The USA Today editorial board denounced Republican candidates' "reckless" tax plans and "iffy economics" that would cost trillions of dollars, "wreck budgets," and reverse the current trend of a shrinking deficit.
The tax plans proposed by many of the Republican presidential candidates have been scrutinized for the negative effects they would have on the national debt and overall economic growth. Although some media outlets have mischaracterized Republican tax proposals as "populist," they in fact disproportionately benefit the wealthiest Americans.

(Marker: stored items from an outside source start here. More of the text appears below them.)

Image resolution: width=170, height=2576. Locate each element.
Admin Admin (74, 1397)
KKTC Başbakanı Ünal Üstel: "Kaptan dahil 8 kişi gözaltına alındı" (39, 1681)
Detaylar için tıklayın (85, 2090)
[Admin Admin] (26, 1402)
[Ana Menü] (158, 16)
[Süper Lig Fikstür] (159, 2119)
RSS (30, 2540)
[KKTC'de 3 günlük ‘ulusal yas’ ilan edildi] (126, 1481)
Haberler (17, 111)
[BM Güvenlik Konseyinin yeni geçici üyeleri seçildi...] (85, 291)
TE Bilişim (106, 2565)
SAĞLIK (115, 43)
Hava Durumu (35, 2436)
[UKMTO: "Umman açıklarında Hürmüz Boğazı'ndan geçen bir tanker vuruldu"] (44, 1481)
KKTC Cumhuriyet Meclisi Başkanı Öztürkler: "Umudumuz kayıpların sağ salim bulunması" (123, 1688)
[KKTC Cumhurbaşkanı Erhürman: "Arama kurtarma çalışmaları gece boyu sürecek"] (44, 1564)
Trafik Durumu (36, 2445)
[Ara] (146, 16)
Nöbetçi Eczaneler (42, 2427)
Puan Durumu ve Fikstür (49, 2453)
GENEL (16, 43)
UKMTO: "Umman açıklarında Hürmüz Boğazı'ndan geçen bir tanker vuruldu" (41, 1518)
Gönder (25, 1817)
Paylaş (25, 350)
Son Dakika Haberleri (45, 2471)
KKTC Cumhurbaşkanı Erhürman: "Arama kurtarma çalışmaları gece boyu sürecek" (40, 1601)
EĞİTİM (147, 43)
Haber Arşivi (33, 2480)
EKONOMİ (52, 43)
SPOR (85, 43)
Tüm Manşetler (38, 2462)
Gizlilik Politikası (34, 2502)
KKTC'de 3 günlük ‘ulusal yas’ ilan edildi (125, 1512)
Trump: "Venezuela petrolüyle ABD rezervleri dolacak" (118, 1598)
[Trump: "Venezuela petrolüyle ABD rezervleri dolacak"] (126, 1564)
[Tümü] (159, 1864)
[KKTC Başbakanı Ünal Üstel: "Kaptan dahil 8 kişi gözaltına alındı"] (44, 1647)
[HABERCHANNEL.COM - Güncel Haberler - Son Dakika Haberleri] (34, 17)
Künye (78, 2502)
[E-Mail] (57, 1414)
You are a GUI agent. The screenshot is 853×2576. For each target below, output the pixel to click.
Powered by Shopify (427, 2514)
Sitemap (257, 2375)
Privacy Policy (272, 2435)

In a November 11 editorial, USA Today's editorial board lambasted the GOP tax plans and highlighted the disconnect between the idea of Republicans as "the party of fiscal responsibility" and the reality that some of their tax plans would reduce the federal revenue by trillions of dollars. The editorial explained how "[s]tudies and real-world experiments" reveal that the tax-cuts Republicans champion "don't reliably spur growth, but they surely wreck budgets." Moreover, the board noted that Republican "proposals would reverse" the trend of a falling federal deficit under President Obama. From the editorial:
If Republicans are the party of fiscal responsibility, as opposed to those big-spending Democrats, you wouldn't know it from the GOP candidates' reckless tax-cut proposals. Donald Trump's plan would reduce federal revenue by a staggering $10 trillion over 10 years, Marco Rubio's by $2.4 trillion and Jeb Bush's by $1.6 trillion, according to analyses by the non-partisan Tax Foundation.
One of the scariest moments in Tuesday's GOP presidential debate came when Ted Cruz suggested his proposal was more responsible because it would cost only about three-quarters of a trillion dollars over 10 years.

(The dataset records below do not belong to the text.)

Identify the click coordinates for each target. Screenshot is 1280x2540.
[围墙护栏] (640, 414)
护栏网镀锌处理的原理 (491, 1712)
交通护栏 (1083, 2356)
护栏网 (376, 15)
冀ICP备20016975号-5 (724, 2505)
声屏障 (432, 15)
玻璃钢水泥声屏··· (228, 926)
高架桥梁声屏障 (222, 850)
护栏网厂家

Even worse, these numbers depend on the economic growth the candidates claim their plans will create. Studies and real-world experiments show that big tax cuts don't reliably spur growth, but they surely wreck budgets.
Candidates always claim they'll offset revenue losses with spending cuts, yet that promise rarely gets fully detailed, much less fulfilled.
Ironically, the candidates are proposing these plans when the federal deficit is falling, a trend their proposals would reverse.